I woke up missing the scent of disaster.

My room in the halls was just a room. No shadow in the corner. No ice-blue eyes watching from the dark. Soren hadn't come last night. The hollow, restless feeling that left in my chest was shameful, a betrayal of my own sanity.

I shoved it down. Today was for normal things. Golf. Sunshine. Isa's valiant attempt to make us all forget the gilded cage we were stumbling through.

I dressed in a pleated skirt and a fitted polo, pulling my hair into a high ponytail. The outfit felt like a costume. I grabbed my phone, my thumb hovering over Elio's name. I needed an anchor.

Me: Golf with Isa and Juni today. First time on a real course. Wish you were my caddy.

His reply came almost instantly.

Elio: Have fun, darling. Stick close to them. Keep your mobile on.

Me: I will. You alright?

Elio: Handling things. Go enjoy.

I tucked the phone away, his protectiveness a warm, familiar blanket around my frayed nerves.

The Wentworth Club was a sprawling, intimidating dream of emerald green and pristine white. And there he was, leaning against a buggy as if he owned the very grass beneath its tyres. Soren. Sunlight caught the platinum strands in his otherwise dark hair. He looked like a wolf who'd wandered into a garden party.

My heart did a stupid, traitorous somersault. I looked away before his predatory gaze could land on me, feeling the heat rise in my cheeks.

We met our instructor—a cheerful, ruddy-faced man named Colin who explained drivers and irons while I nodded, barely processing a word. Isa was laughing too brightly. Juniper was quiet, her eyes distant, fingers worrying the hem of her jumper. I needed my own clubs.

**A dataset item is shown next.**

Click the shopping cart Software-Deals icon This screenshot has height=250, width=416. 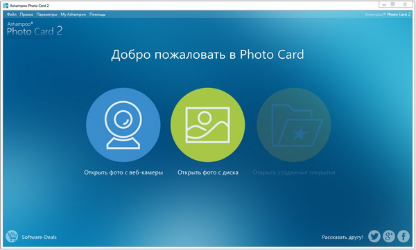pos(12,236)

"I'll pop to the rental with you," Colin said.

The clubhouse was cool, quiet, and smelled of old wood and polish. I collected my set and turned to leave, the path back to the first tee curving behind a greenkeeper's shed.

A hand clamped over my mouth. An arm like steel locked around my waist. I was pulled backward into sudden, shocking darkness.

My scream was muffled against a palm, but my body knew him instantly. The scent—expensive soap, fine leather, and that sharp, clean cologne that was uniquely his. The hard, unyielding chest pressed against my back. Soren.

My panic didn't just fade; it dissolved, transmuted into something warmer, darker, that made my skin hum with awareness. He felt me go pliant. Slowly, he removed his hand, his other arm still a loose, possessive band around me. He turned me in the cramped, dim storage closet to face him. A slow, wicked grin lit his face.

"Lost, little ghost?" he murmured, his voice a rough caress in the confined space.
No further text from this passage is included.